• YOUR OBJECTIVE: Set out each line from the following listing that includes the word "computer".

▼▼▼

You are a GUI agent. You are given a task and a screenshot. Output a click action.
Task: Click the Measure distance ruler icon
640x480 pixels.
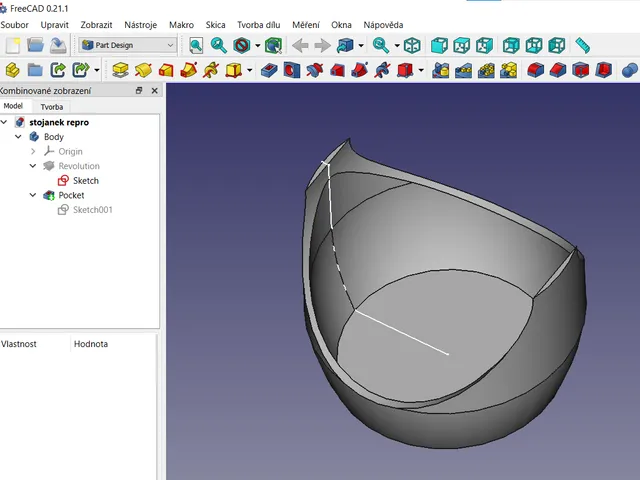582,45
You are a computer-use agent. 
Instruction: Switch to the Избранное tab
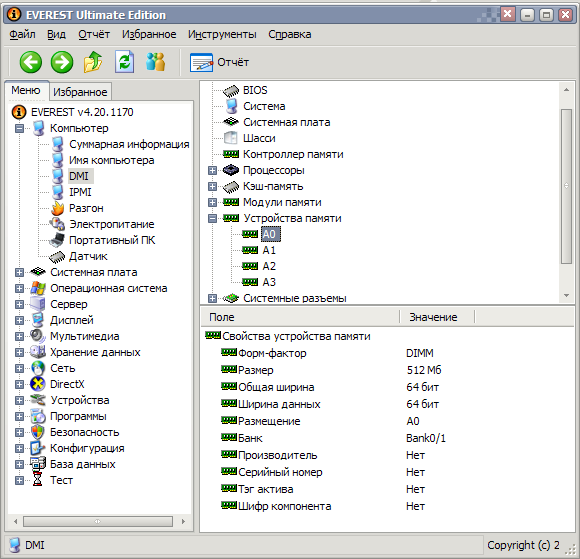80,92
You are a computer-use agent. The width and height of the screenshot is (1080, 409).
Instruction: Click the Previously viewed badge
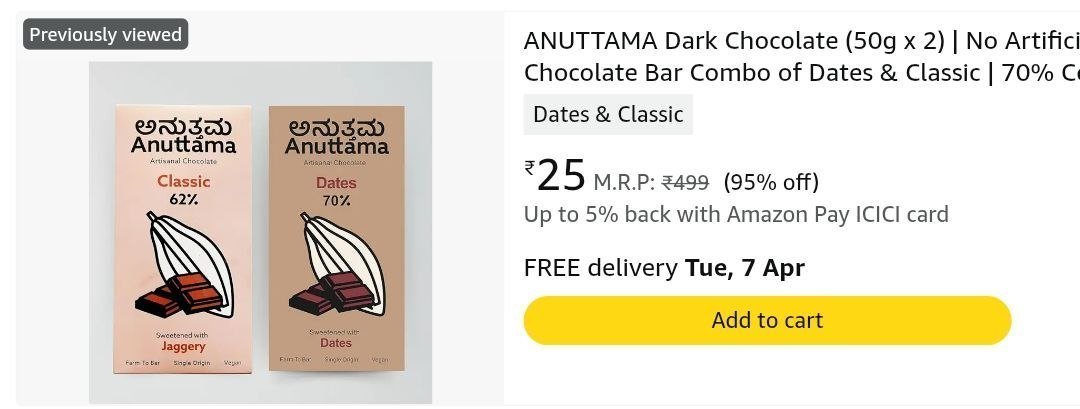pos(105,34)
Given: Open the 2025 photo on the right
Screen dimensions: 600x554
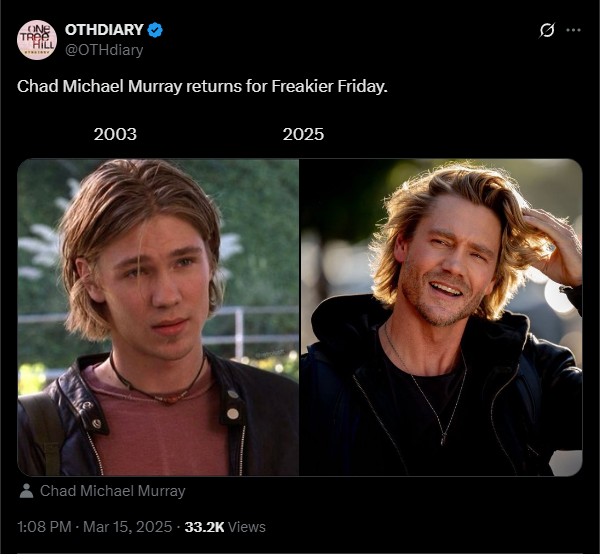Looking at the screenshot, I should 441,317.
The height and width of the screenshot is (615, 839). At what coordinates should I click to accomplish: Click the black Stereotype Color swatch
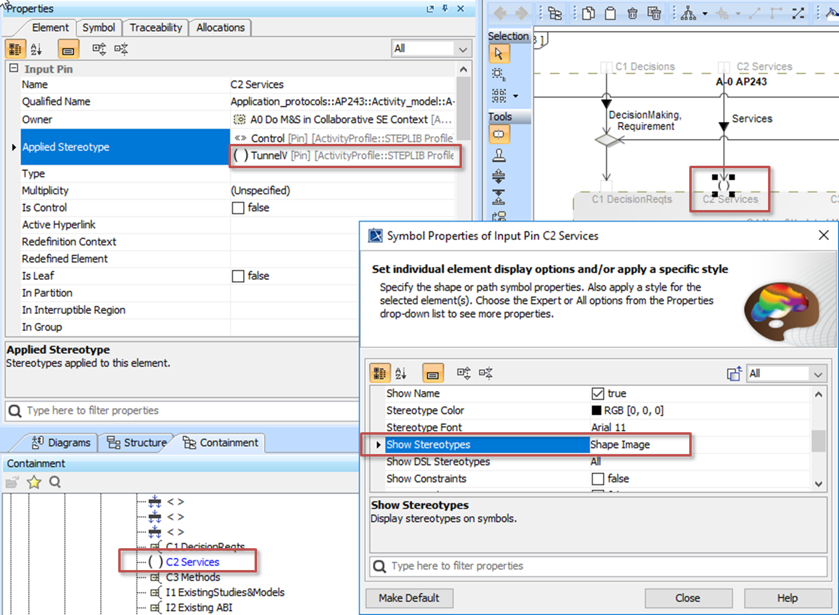coord(597,411)
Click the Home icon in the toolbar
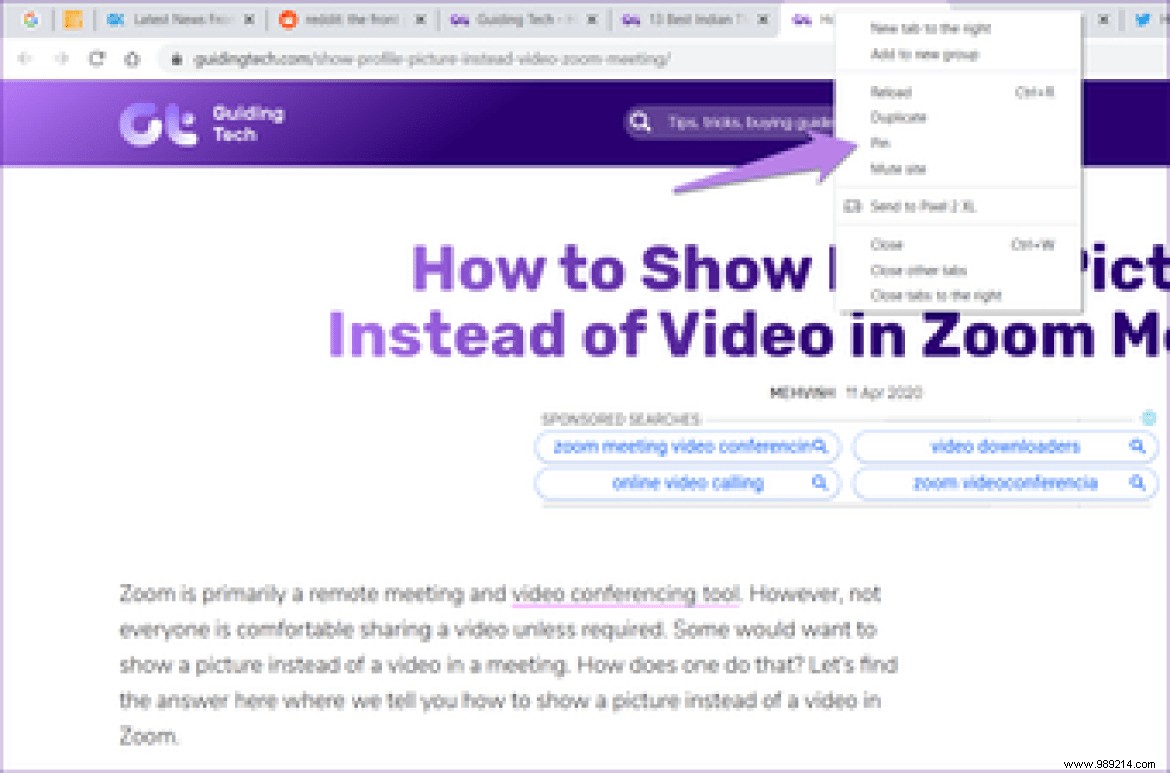The image size is (1170, 773). pyautogui.click(x=132, y=59)
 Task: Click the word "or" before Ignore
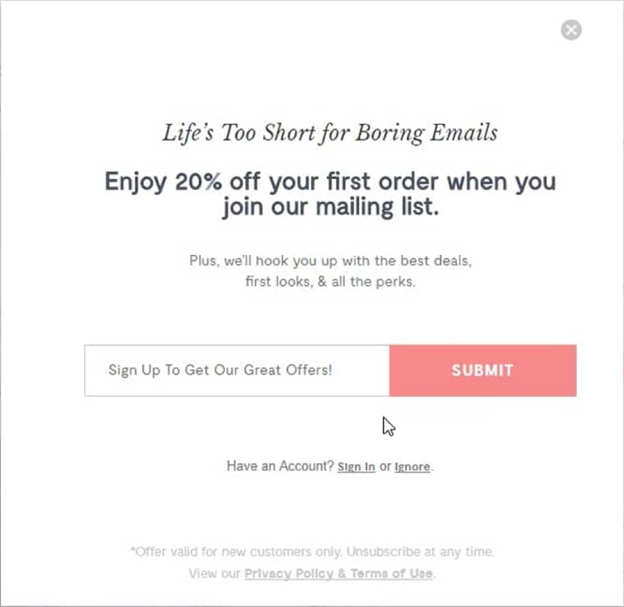[x=385, y=467]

▲▲▲

• EXERCISE OUTPUT:
You are a computer-use agent. 
You are a computer-use agent. The width and height of the screenshot is (1080, 409).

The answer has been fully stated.